Supplied material Start Marker

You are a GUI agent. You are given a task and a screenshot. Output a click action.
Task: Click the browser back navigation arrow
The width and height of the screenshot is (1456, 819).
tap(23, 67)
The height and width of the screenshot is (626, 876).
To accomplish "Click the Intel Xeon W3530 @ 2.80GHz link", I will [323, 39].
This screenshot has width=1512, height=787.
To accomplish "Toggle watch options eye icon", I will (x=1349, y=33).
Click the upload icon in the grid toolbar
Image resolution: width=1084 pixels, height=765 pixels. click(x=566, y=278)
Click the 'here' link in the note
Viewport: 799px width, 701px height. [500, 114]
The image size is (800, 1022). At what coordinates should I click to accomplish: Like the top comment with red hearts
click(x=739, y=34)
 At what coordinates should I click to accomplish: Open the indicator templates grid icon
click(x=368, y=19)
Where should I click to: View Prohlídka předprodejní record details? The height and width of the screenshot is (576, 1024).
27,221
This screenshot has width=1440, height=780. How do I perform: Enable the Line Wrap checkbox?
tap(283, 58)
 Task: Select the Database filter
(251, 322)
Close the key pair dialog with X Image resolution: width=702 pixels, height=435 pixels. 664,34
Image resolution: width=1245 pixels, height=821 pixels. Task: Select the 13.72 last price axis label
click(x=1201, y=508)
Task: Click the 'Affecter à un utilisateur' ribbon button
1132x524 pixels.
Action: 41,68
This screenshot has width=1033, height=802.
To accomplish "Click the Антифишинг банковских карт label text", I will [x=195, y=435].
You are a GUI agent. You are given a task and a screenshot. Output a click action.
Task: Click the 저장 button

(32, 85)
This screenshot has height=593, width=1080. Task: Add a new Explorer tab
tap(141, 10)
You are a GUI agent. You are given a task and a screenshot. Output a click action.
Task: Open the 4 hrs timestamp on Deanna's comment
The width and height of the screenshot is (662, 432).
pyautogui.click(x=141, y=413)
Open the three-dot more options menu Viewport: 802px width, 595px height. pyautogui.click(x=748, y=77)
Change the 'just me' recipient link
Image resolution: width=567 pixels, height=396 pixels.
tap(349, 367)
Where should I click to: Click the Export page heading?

Supplied material End Marker

→ Work to be completed: When a line above includes the word "will", please list that line.

→ Result of the task:
To accomplish "Click the Intel Xeon W3530 @ 2.80GHz link", I will [323, 39].
To accomplish "Toggle watch options eye icon", I will (x=1349, y=33).
To accomplish "Click the Антифишинг банковских карт label text", I will [x=195, y=435].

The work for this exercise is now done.